Le type en rouge, c'est moi. Je viens de courir mon 17ème marathon et, ça ne se voit peut être pas, mais je suis totalement poutré. Pour parler crûment, quand j'essaie de marcher, toute la partie inférieure de mon corps grince et couine comme si je venais de subir les derniers outrages de la part d'un pachyderme particulièrement bien outillé par la nature. Serait-ce cet individu à l’œil chafouin et à l'aspect trompeur ?

 
Non, cet imposant animal sis en l'île de Nantes où se trouve le village marathon ne semble pas pourvu d'attributs propres à élargir le cercle de ses amis. Il est là pour balader les touristes, du moins ceux qui ne sont pas encore morts de froid. Nous sommes le 15 avril (notez bien la date) mais il souffle ici un fort nordet qui fait oublier que nous sommes bien ici au sud d'Oslo, à Nantes la capitale du Petit Beurre et du premier duc de Bretagne, Alain Barbetorte (910-952).

 
Nous sommes quatre alençonnais engagés sur le marathon : Marie, débutante dans cette discipline, Hervé le coiffeur le plus rapide d'Alençon, moi (encore en train de faire l'andouille) et Catherine qui va courir toute seule son quatrième marathon.
 
En ce qui me concerne, je n'ai rien laissé au hasard : trois mois d’entraînement sans rater une séance, une sévère diète de 24h sans bière et même une ceinture de gels achetés à prix d'or sur un site vanté par un célèbre marathonien sinistré capillaire originaire du Mans. Seule ma cure d’amaigrissement a été un échec partiel : je suis resté à 64 kg au lieu des 63 désirés. 
 
Mon objectif : 3h29', chrono raisonnable d'autant plus que le marathon est annoncé avec 150m de dénivelé, ce qui fait la moitié de celui de Cheverny où j'ai atteint le score inespéré de 3h25' en 2011.

 
Le départ est donné aux "Anneaux de Buren", site que j'identifierai plus tard. J'ai d’abord cru que ces artefacts étaient destinés à l'amarrage de diverses barcasses locales...
 
Le ciel bleu est trompeur car le froid est redoutable, le nordet s'insinuant partout, transformant les plus fiers attributs en pauvres macaronis racornis. J'ai moins souffert du froid en novembre lors de mes marathons de La Rochelle malgré des départs pris par deux degrés au-dessus de zéro.
 
Bien décidé à gérer sans errer, je me suis donné comme limite 12,5 km/h de moyenne et, pour une fois, je m'y tiens.
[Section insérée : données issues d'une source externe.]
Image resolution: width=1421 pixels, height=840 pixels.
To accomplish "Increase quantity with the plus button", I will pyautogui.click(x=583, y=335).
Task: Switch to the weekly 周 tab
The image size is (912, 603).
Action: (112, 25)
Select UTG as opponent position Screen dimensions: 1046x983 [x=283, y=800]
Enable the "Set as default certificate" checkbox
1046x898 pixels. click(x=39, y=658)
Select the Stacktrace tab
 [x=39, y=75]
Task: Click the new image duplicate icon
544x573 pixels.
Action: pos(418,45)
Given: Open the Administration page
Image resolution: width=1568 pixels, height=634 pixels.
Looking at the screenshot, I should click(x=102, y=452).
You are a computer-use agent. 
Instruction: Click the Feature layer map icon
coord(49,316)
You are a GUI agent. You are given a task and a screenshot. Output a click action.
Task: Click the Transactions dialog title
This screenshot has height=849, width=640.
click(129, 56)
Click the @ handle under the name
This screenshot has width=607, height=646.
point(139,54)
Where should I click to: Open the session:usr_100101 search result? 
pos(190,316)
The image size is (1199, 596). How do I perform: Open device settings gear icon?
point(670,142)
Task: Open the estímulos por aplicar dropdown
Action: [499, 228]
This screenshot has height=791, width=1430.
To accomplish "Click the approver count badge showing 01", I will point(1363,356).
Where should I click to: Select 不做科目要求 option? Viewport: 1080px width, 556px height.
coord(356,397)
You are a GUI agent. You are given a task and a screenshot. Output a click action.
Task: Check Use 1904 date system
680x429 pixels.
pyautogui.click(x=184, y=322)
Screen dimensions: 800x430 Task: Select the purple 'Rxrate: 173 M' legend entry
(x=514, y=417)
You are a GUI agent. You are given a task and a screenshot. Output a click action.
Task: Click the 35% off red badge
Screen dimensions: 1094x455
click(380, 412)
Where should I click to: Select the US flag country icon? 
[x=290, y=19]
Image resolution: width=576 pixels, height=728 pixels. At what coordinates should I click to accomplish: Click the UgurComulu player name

Mon GPS réglé sur "vitesse moyenne" se stabilise bien vite sur 12,4 km/h pour y rester un bon moment.
 
Un tour de deux kilomètres et demi sur l'île, histoire de bien voir le public et de remanger du quai aux pavés puis nous montons vers la ville en passant un premier pont.
 
 
Le dénivelé est l'ennemi du marathonien et je me dis à ce moment que les quelques côtes qui nous sont infligées en ville sont sans doute les dernières vu ce qui était annoncé. Hélas, le compte n'y est pas et nous grimperons en tout 235m. 
 
Re-pont, re-île puis rive sud où nous grimpons un nouveau pont pour faire une boucle de quatre bornes qui va nous amener au 15ème kilomètre où on grimpe à nouveau le même pont toujours aussi cambré. Mais ils ne peuvent pas faire de ponts plats comme chez moi dans ce pays ! Eh bien, deux kilomètres plus loin, on se tape encore un pont pour aller faire un long périple sur la rive sud.
 
Je passe le semi-marathon à 12,4 de moyenne et je me félicite de ma modération car la partie n'est pas facile, le vent m'oblige à m'abriter derrière les plus grands berlauds mais ceux-ci, comme beaucoup de coureurs, ralentissent insensiblement et je dois passer de l'un à l'autre de mes pare-vent en essayant de garder une moyenne raisonnable.
 
J'aborde le 25ème kilomètre avec une moyenne de 12,3 km/h somme toute convenable mais il faut à nouveau franchir un... pont ! Et celui-ci est vraiment haut, me faisant penser aux gentilles vacheries concoctées par certains organisateurs de trails (mais en trail, ça fait partie du jeu).
 
Après un joli circuit parmi les échangeurs routiers et un passage le long d'un terrain peuplé de caravanes où de gentils enfants s'amusent à huer les coureurs le pouce baissé et la morve au nez, j'arrive au 30ème kilomètre sans mur mais aussi sans grande réserve énergétique malgré les merveilleux gels ingérés à chaque ravitaillement.
 
A partir de là, nous parcourons la ville et donc nous grimpons diverses petites côtes. Le public est clairsemé et n'a pas la chaleur des Rochelais. 
 
Une fois le ravitaillement du 35ème kilomètre passé, la machine se grippe soudain. J'ai un mal affreux à repartir et je mets plus de mille mètres pour revenir à 12 à l'heure. Mon GPS m'indique bientôt 12,2 de moyenne et je dois serrer les dents pour ne pas me traîner à 10km/h.
 
Nous arrivons enfin au pont menant à l'île où se trouve le village marathon. Ma Josette  accompagnée de la petite famille de Hervé et de la fille de Cathy m'acclame dans le virage et je regarde mon GPS : à peine 40 km alors que l'on jouxte l'arrivée.
 
Rien de tel pour vous plomber les jambes. Comme au marathon des Ecluses, l'on doit tourner deux bornes autour de l'arrivée, histoire de se manger à nouveau la section pavée des anneaux de Buren pour finir le vent en pleine face. 
 
C'est dans la douleur que j'aborde les derniers hectomètres, effectuant cependant les derniers mètres en prenant un air dégagé pour cause de présence des photographes.

 Photo organisation
 
3h31'25" de temps officiel pour 3h30'28" de temps perso. J'ai peine à marcher pour me rendre sous la tente où nous est distribué dans un certain chahut un joli T-shirt Odlo de bonne qualité et au design sobre.
 
Hervé est déjà arrivé avec un temps perso de 3h12' et Catherine ne tarde pas, faisant un chrono de 3h53' pour un temps officiel de 3h55'. Mes deux amis sont beaucoup plus frais que moi alors que c'est moi qui les ai entraînés. Ce doivent être les 12-14 ans de moins qui font la différence...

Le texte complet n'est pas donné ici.